Он поднял её на руки. Я помог ему встать, но он понёс её легко, когда выпрямился. Её тёмные волосы свисали вниз, и когда подул ветерок, они развевались, как нормальные волосы. Слипшихся прядей больше не было.
Я оставил дверь хижины открытой. Он занёс её внутрь, положил на диван, затем наклонился, упершись руками в колени и переводя дыхание.
— Мне нужна моя камера. Она в моём рюкзаке. Не достанешь?
Я нашёл её, завернутую в пару футболок, и отдал ему. Женщина — теперь она почти выглядела как женщина — смотрела на него. Её глаза были выцветшего голубого цвета, как коленки старых джинсов.
— Улыбнись, — сказал Буч.
Она не улыбнулась. Он всё равно ее сфотографировал.
— Как тебя зовут? — спросил я.
Ответа не последовало.
Буч сделал ещё одну фотографию. Я подался вперёд и положил руку ей на шею. Я думал, что она отстранится, но она не шелохнулась. На вид это была кожа (если не присматриваться), но на ощупь не чувствовалась как кожа. Секунд двадцать я держал руку там, потом убрал её.
— У неё нет пульса.
— Правда? — Он не удивился, и я тоже не почувствовал удивления. Мы пребывали в шоке, наше сознание было перегружено.
Буч попытался засунуть руку в правый передний карман её вельветовых брюк, но не смог.
— Не настоящий карман, — сказал он. — Ничего настоящего. Она вся как… костюм. Думаю, она и есть костюм.
— Что нам с ней делать, Буч?
— Да хрен её знает.
— Позвонить в полицию?
Он поднял руки, а затем опустил их, эти жесты нерешительности были не в его духе.
— Ближайший телефон — в магазине «Брауни». Это не близко. И «Брауни» закрывается в семь. Придётся тащить её через мост к джипу…
— Я помогу нести, — произнёс я с видимым энтузиазмом, но продолжал думать о том, как мои пальцы утонули в том, что выглядело как сапоги, но таковыми не являлось.
— Значит, снова проверять мост, — сказал он. — А по поводу её перевозки, она сейчас в стабильном состоянии, но… что? Чему ты улыбаешься?
Я указал жестом на женщину — на то, что выглядело как женщина, — лежавшую на диване.
— У неё нет пульса, Бучи. Она клинически мертва. Стабильнее некуда.
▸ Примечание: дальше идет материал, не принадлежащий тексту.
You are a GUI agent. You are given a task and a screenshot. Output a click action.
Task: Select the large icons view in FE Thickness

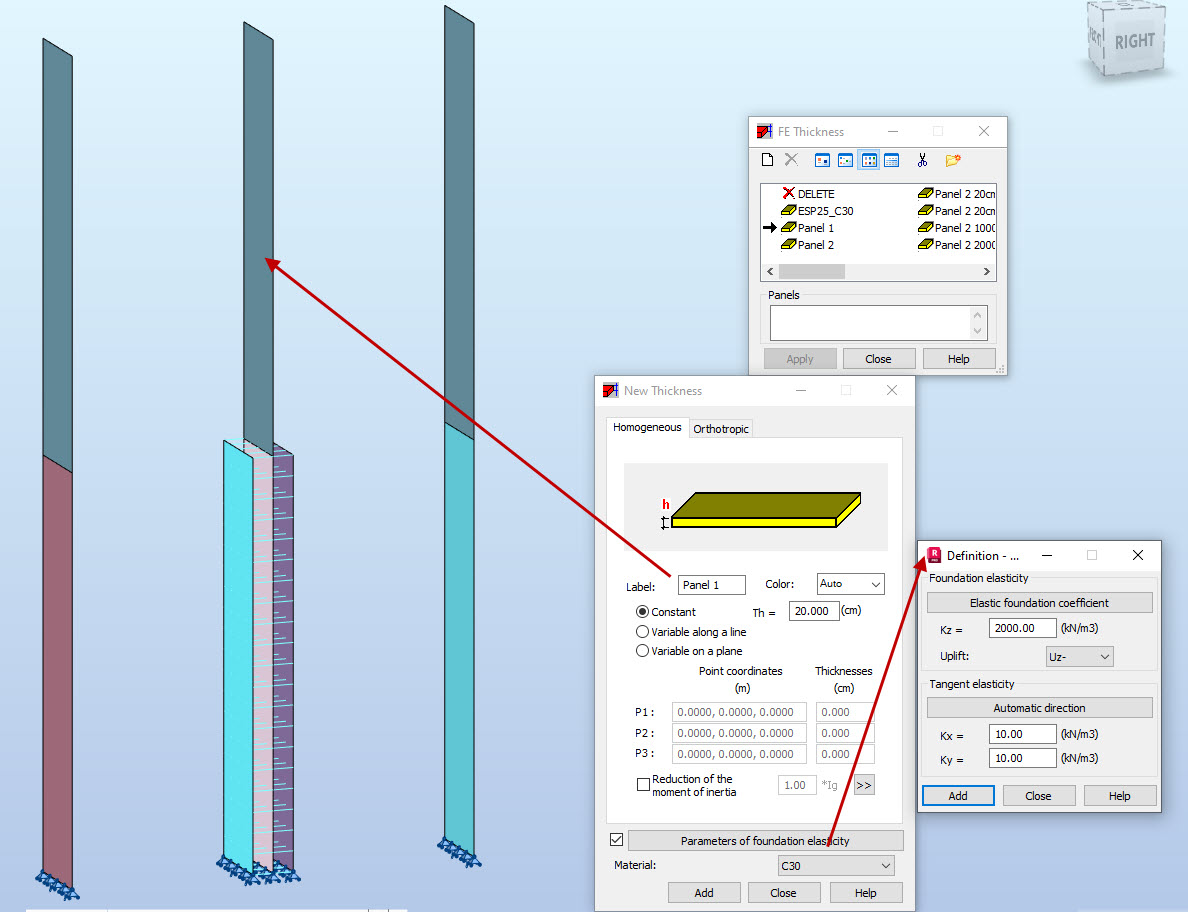click(x=823, y=160)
— Но она дышит! И она… — Он проверил, чтобы убедиться. — Она смотрит на нас. Слушай, Лэрд, готов ли ты попасть на первую полосу всех газет и стать главной новостью на всех телеканалах не только в Мэне или США, но и по всему миру? Потому что если мы вывезем её отсюда, так оно и будет. Она инопланетянка. Прибыла из грёбаного космоса. И, видимо, у неё нет страсти к земным женщинам.
— Если только она не лесбиянка, — сказал я. — Тогда она вполне может охотиться на земных женщин.
Мы начали смеяться так, как смеются люди, пытающиеся не сойти с ума. Она по-прежнему смотрела на нас. Ни улыбки, ни хмурого взгляда, никакого выражения вообще. Женщина, которая не была женщиной, у которой не было пульса, но которая дышала, которая носила одежду, которая не была одеждой, но с каждой минутой всё больше походила на одежду. У меня мелькнула мысль, что если сейчас Буч попытается залезть к ней в карман, то его рука проникнет внутрь. Возможно, он даже найдет там мелочь или упаковку конфет «Лайф Сейверс».
— Почему она оказалась на мосту? Как думаешь, что с ней случилось?
— Понятия не имею. Я думаю…
Я так и не услышал, что он хотел сказать. В этот момент в окно главной комнаты нашего домика, выходящее на восток, обрушился поток света. Мысли нахлынули, сбивая друг друга, как домино. Первая: время как-то незаметно пролетело, и солнце уже взошло. Вторая: рассвет никогда не был таким ярким в нашей хижине, потому что с той стороны было много деревьев. Третья: за этой женщиной приехала какая-то правительственная организация, и это были их прожекторы. Четвёртая: кто-то действительно пришел за ней… но это не правительство.